RECORDS:
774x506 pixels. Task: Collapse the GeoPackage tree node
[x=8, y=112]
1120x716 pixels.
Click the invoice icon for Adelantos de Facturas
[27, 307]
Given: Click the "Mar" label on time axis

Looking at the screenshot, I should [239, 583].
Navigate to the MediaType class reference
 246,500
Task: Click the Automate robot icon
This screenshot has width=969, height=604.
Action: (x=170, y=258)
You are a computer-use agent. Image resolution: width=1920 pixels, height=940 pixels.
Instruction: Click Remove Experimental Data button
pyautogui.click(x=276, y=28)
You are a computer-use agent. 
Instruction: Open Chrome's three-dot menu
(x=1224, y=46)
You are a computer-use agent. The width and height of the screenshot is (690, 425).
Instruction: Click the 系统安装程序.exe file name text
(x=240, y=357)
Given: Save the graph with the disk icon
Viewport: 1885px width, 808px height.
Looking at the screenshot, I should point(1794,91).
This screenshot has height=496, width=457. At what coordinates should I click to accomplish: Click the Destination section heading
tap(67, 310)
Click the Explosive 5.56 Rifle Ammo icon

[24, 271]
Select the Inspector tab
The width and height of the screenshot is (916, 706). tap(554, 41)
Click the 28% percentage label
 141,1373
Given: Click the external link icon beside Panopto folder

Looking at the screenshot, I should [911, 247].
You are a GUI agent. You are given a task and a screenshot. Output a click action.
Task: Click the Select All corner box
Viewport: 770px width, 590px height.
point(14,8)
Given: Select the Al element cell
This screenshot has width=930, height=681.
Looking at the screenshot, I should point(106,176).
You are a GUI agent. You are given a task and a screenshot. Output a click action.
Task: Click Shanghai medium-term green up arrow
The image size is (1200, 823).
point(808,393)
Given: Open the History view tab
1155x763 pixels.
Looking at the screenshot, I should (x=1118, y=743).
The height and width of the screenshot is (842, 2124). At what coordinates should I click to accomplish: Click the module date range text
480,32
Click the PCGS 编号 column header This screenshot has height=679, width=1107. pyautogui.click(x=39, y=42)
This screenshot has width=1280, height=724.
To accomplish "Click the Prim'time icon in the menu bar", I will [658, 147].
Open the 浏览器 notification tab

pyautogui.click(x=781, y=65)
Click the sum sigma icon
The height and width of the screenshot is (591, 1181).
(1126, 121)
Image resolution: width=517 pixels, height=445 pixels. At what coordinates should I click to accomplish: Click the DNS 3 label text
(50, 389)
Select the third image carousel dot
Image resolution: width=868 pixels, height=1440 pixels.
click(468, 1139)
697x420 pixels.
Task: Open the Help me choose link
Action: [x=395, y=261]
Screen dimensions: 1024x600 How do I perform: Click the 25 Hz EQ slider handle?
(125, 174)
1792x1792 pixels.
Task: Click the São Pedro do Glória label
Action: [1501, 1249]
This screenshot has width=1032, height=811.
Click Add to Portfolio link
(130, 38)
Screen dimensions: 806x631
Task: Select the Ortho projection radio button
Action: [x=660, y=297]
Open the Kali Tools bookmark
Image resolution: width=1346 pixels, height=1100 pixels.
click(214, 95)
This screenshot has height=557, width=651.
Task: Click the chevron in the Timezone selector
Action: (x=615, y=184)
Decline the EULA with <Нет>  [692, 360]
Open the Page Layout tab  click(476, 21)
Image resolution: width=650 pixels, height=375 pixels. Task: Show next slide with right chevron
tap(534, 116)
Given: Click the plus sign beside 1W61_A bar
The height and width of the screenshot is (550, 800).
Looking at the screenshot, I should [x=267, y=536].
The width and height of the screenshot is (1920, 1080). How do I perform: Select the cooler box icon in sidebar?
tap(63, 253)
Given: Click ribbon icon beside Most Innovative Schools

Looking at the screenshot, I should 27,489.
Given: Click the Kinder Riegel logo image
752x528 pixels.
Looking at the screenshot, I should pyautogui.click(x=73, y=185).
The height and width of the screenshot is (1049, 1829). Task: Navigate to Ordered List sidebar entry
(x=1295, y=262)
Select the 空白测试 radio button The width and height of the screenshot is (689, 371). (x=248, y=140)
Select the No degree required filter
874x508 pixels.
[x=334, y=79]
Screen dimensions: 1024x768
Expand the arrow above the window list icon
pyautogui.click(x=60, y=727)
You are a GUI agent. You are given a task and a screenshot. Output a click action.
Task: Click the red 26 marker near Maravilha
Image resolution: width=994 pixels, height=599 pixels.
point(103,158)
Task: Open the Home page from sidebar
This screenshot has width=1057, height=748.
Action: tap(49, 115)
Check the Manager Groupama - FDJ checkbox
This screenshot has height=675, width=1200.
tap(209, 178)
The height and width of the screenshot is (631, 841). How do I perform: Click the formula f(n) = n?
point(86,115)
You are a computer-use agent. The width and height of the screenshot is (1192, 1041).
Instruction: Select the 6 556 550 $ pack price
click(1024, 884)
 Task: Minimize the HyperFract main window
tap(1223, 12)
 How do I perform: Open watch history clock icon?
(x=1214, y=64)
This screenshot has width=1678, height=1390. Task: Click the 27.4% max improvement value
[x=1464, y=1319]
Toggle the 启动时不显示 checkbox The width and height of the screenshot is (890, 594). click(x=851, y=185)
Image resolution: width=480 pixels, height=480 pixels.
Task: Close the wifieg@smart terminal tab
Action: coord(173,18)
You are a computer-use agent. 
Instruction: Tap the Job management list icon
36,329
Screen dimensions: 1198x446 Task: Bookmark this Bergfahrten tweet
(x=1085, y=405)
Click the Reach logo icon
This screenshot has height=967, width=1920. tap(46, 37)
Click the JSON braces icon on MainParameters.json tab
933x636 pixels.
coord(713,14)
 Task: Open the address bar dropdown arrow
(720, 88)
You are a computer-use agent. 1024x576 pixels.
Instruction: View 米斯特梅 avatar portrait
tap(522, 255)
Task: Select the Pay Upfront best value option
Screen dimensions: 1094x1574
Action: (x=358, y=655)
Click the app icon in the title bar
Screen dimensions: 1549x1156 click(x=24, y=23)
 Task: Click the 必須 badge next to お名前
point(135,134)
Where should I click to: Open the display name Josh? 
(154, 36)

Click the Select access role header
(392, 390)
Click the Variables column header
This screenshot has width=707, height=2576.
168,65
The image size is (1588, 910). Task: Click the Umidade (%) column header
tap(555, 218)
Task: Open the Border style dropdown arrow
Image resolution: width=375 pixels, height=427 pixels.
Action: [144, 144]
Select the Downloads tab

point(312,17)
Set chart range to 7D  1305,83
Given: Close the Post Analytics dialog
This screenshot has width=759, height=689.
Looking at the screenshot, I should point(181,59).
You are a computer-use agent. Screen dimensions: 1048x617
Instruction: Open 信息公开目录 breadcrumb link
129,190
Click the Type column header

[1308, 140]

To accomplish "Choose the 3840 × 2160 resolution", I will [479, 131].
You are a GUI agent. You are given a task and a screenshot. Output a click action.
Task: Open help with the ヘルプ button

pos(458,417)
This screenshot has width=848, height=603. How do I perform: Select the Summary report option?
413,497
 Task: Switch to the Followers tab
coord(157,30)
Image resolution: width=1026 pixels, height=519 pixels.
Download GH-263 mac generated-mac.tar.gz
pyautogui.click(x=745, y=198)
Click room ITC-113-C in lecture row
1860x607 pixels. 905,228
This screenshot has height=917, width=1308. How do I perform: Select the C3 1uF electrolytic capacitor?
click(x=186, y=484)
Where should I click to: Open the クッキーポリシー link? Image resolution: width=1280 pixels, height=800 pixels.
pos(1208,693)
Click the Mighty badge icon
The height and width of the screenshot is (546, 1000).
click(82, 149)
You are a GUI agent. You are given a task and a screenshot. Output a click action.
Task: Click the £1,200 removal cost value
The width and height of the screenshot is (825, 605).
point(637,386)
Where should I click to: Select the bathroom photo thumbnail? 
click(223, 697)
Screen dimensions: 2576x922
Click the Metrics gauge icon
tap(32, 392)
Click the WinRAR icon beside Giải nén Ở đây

TASK REQUIREMENTS: The whole listing above should be output again exactly.

TASK RESULT:
774x506 pixels. Task: Collapse the GeoPackage tree node
[x=8, y=112]
1120x716 pixels.
Click the invoice icon for Adelantos de Facturas
[27, 307]
Given: Click the "Mar" label on time axis

Looking at the screenshot, I should [239, 583].
Navigate to the MediaType class reference
 246,500
Task: Click the Automate robot icon
This screenshot has width=969, height=604.
Action: (x=170, y=258)
You are a computer-use agent. Image resolution: width=1920 pixels, height=940 pixels.
Instruction: Click Remove Experimental Data button
pyautogui.click(x=276, y=28)
You are a computer-use agent. 
Instruction: Open Chrome's three-dot menu
(x=1224, y=46)
You are a computer-use agent. The width and height of the screenshot is (690, 425).
Instruction: Click the 系统安装程序.exe file name text
(x=240, y=357)
Given: Save the graph with the disk icon
Viewport: 1885px width, 808px height.
Looking at the screenshot, I should point(1794,91).
This screenshot has height=496, width=457. At what coordinates should I click to accomplish: Click the Destination section heading
tap(67, 310)
Click the Explosive 5.56 Rifle Ammo icon

[24, 271]
Select the Inspector tab
The width and height of the screenshot is (916, 706). tap(554, 41)
Click the 28% percentage label
 141,1373
Given: Click the external link icon beside Panopto folder

Looking at the screenshot, I should [911, 247].
You are a GUI agent. You are given a task and a screenshot. Output a click action.
Task: Click the Select All corner box
Viewport: 770px width, 590px height.
point(14,8)
Given: Select the Al element cell
This screenshot has width=930, height=681.
Looking at the screenshot, I should point(106,176).
You are a GUI agent. You are given a task and a screenshot. Output a click action.
Task: Click Shanghai medium-term green up arrow
The image size is (1200, 823).
point(808,393)
Given: Open the History view tab
1155x763 pixels.
Looking at the screenshot, I should (x=1118, y=743).
The height and width of the screenshot is (842, 2124). At what coordinates should I click to accomplish: Click the module date range text
480,32
Click the PCGS 编号 column header This screenshot has height=679, width=1107. pyautogui.click(x=39, y=42)
This screenshot has width=1280, height=724.
To accomplish "Click the Prim'time icon in the menu bar", I will [658, 147].
Open the 浏览器 notification tab

pyautogui.click(x=781, y=65)
Click the sum sigma icon
The height and width of the screenshot is (591, 1181).
(1126, 121)
Image resolution: width=517 pixels, height=445 pixels. At what coordinates should I click to accomplish: Click the DNS 3 label text
(50, 389)
Select the third image carousel dot
Image resolution: width=868 pixels, height=1440 pixels.
click(468, 1139)
697x420 pixels.
Task: Open the Help me choose link
Action: [x=395, y=261]
Screen dimensions: 1024x600 How do I perform: Click the 25 Hz EQ slider handle?
(125, 174)
1792x1792 pixels.
Task: Click the São Pedro do Glória label
Action: [1501, 1249]
This screenshot has width=1032, height=811.
Click Add to Portfolio link
(130, 38)
Screen dimensions: 806x631
Task: Select the Ortho projection radio button
Action: [x=660, y=297]
Open the Kali Tools bookmark
Image resolution: width=1346 pixels, height=1100 pixels.
click(214, 95)
This screenshot has height=557, width=651.
Task: Click the chevron in the Timezone selector
Action: (x=615, y=184)
Decline the EULA with <Нет>  [692, 360]
Open the Page Layout tab  click(476, 21)
Image resolution: width=650 pixels, height=375 pixels. Task: Show next slide with right chevron
tap(534, 116)
Given: Click the plus sign beside 1W61_A bar
The height and width of the screenshot is (550, 800).
Looking at the screenshot, I should [x=267, y=536].
The width and height of the screenshot is (1920, 1080). How do I perform: Select the cooler box icon in sidebar?
tap(63, 253)
Given: Click ribbon icon beside Most Innovative Schools

Looking at the screenshot, I should 27,489.
Given: Click the Kinder Riegel logo image
752x528 pixels.
Looking at the screenshot, I should pyautogui.click(x=73, y=185).
The height and width of the screenshot is (1049, 1829). Task: Navigate to Ordered List sidebar entry
(x=1295, y=262)
Select the 空白测试 radio button The width and height of the screenshot is (689, 371). (x=248, y=140)
Select the No degree required filter
874x508 pixels.
[x=334, y=79]
Screen dimensions: 1024x768
Expand the arrow above the window list icon
pyautogui.click(x=60, y=727)
You are a GUI agent. You are given a task and a screenshot. Output a click action.
Task: Click the red 26 marker near Maravilha
Image resolution: width=994 pixels, height=599 pixels.
point(103,158)
Task: Open the Home page from sidebar
This screenshot has width=1057, height=748.
Action: tap(49, 115)
Check the Manager Groupama - FDJ checkbox
This screenshot has height=675, width=1200.
tap(209, 178)
The height and width of the screenshot is (631, 841). How do I perform: Click the formula f(n) = n?
point(86,115)
You are a computer-use agent. The width and height of the screenshot is (1192, 1041).
Instruction: Select the 6 556 550 $ pack price
click(1024, 884)
 Task: Minimize the HyperFract main window
tap(1223, 12)
 How do I perform: Open watch history clock icon?
(x=1214, y=64)
This screenshot has width=1678, height=1390. Task: Click the 27.4% max improvement value
[x=1464, y=1319]
Toggle the 启动时不显示 checkbox The width and height of the screenshot is (890, 594). click(x=851, y=185)
Image resolution: width=480 pixels, height=480 pixels.
Task: Close the wifieg@smart terminal tab
Action: coord(173,18)
You are a computer-use agent. 
Instruction: Tap the Job management list icon
36,329
Screen dimensions: 1198x446 Task: Bookmark this Bergfahrten tweet
(x=1085, y=405)
Click the Reach logo icon
This screenshot has height=967, width=1920. tap(46, 37)
Click the JSON braces icon on MainParameters.json tab
933x636 pixels.
coord(713,14)
 Task: Open the address bar dropdown arrow
(720, 88)
You are a computer-use agent. 1024x576 pixels.
Instruction: View 米斯特梅 avatar portrait
tap(522, 255)
Task: Select the Pay Upfront best value option
Screen dimensions: 1094x1574
Action: (x=358, y=655)
Click the app icon in the title bar
Screen dimensions: 1549x1156 click(x=24, y=23)
 Task: Click the 必須 badge next to お名前
point(135,134)
Where should I click to: Open the display name Josh? 
(154, 36)

Click the Select access role header
(392, 390)
Click the Variables column header
This screenshot has width=707, height=2576.
168,65
The image size is (1588, 910). Task: Click the Umidade (%) column header
tap(555, 218)
Task: Open the Border style dropdown arrow
Image resolution: width=375 pixels, height=427 pixels.
Action: [144, 144]
Select the Downloads tab

point(312,17)
Set chart range to 7D  1305,83
Given: Close the Post Analytics dialog
This screenshot has width=759, height=689.
Looking at the screenshot, I should point(181,59).
You are a computer-use agent. Screen dimensions: 1048x617
Instruction: Open 信息公开目录 breadcrumb link
129,190
Click the Type column header

[1308, 140]

To accomplish "Choose the 3840 × 2160 resolution", I will [479, 131].
You are a GUI agent. You are given a task and a screenshot. Output a click action.
Task: Open help with the ヘルプ button

pos(458,417)
This screenshot has width=848, height=603. How do I perform: Select the Summary report option?
413,497
 Task: Switch to the Followers tab
coord(157,30)
Image resolution: width=1026 pixels, height=519 pixels.
Download GH-263 mac generated-mac.tar.gz
pyautogui.click(x=745, y=198)
Click room ITC-113-C in lecture row
1860x607 pixels. 905,228
This screenshot has height=917, width=1308. How do I perform: Select the C3 1uF electrolytic capacitor?
click(x=186, y=484)
Where should I click to: Open the クッキーポリシー link? Image resolution: width=1280 pixels, height=800 pixels.
pos(1208,693)
Click the Mighty badge icon
The height and width of the screenshot is (546, 1000).
click(82, 149)
You are a GUI agent. You are given a task and a screenshot. Output a click action.
Task: Click the £1,200 removal cost value
The width and height of the screenshot is (825, 605).
point(637,386)
Where should I click to: Select the bathroom photo thumbnail? 
click(223, 697)
Screen dimensions: 2576x922
Click the Metrics gauge icon
tap(32, 392)
Click the WinRAR icon beside Giải nén Ở đây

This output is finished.